The incidence of melanoma, the most lethal form of skin cancer, has increased mainly due to ultraviolet exposure. The molecular characterization of melanomas has shown a high mutational burden led to the identification of some recurrent genetic alterations. BRAF gene is mutated in 40-50% of melanomas and its role in melanoma development is paramount. BRAF mutations confer constitutive activation of MAPK signalling. The large majority (about 90%) of BRAF mutations occur at amino acid 600; the majority are BRAF^V600E mutations and less frequently BRAF^{v600K, V600D} and ^V600M. The introduction of drugs that directly target BRAF-mutant protein (BRAF inhibitors) and of agents that stimulate immune response through targeting of immune check inhibitor consistently improved the survival of melanoma BRAF^V600-mutant patients with unresectable/metastatic disease. In parallel, studies in melanoma stage II-III patients with resectable disease have shown that adjuvant therapy with ICIs and/or targeted therapy improves PFS and RFS, but not OS compared to placebo; however, neoadjuvant therapy plus adjuvant therapy improved therapeutic response compared to adjuvant therapy alone.

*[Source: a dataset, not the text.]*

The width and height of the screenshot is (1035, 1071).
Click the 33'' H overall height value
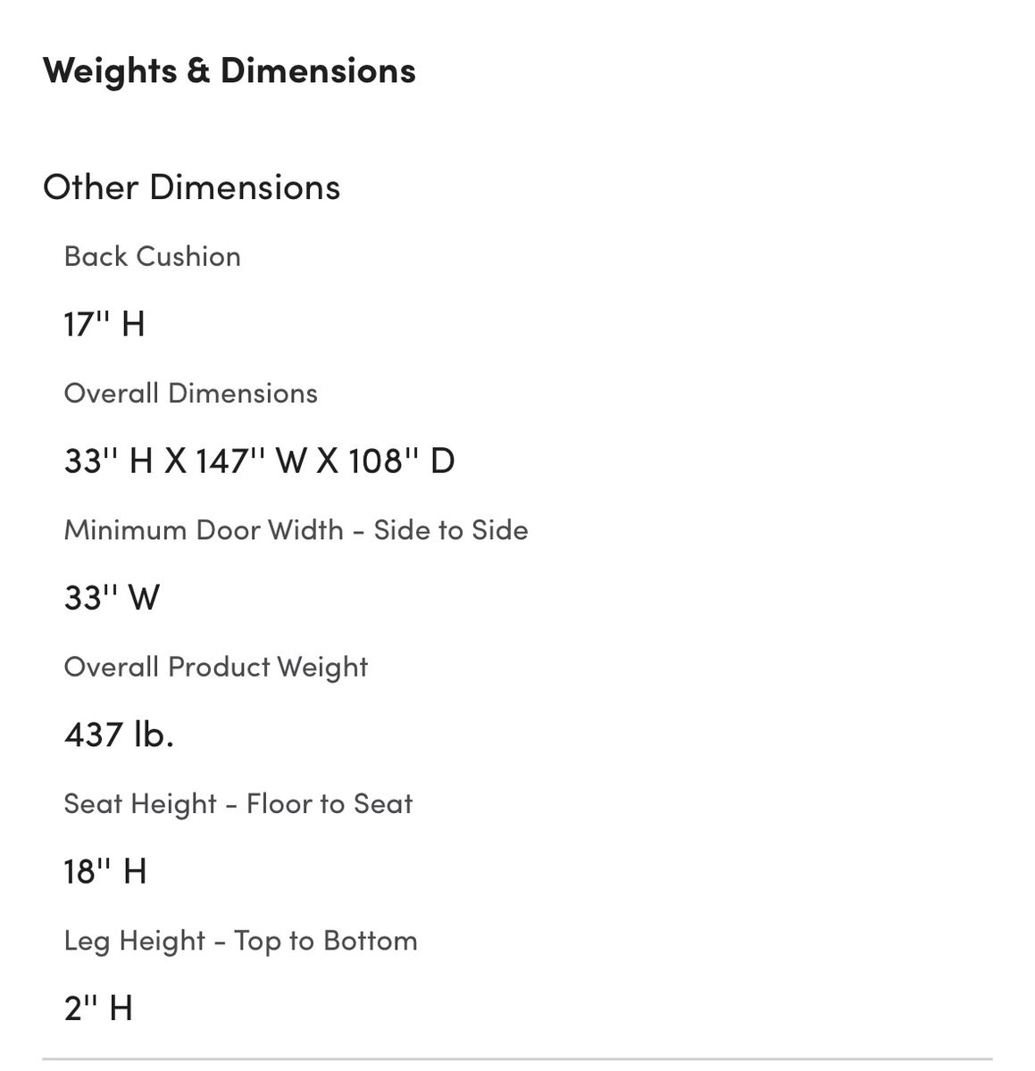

Keywords: BRAF mutations; MAPK; genomic profiling; immunotherapy; melanoma; skin tumors; targeted therapy; tumor evolution.

Figure 1

Schematic representation of the structure of BRAF protein. BRAF protein is composed of 766 amino acids. Several functionally relevant structural regions are identified: BSR (BRAF-specific region); CR1 (Constant Region 1) containing two domains, RBD (Ras-binding domain) and CRD (Cystein-Rich Domain); CR2 (Constant Region 2); CR3 containing the kinase domain. Within the kinase domain, the activation loop is outlined with the most frequent missense mutations observed in melanomas.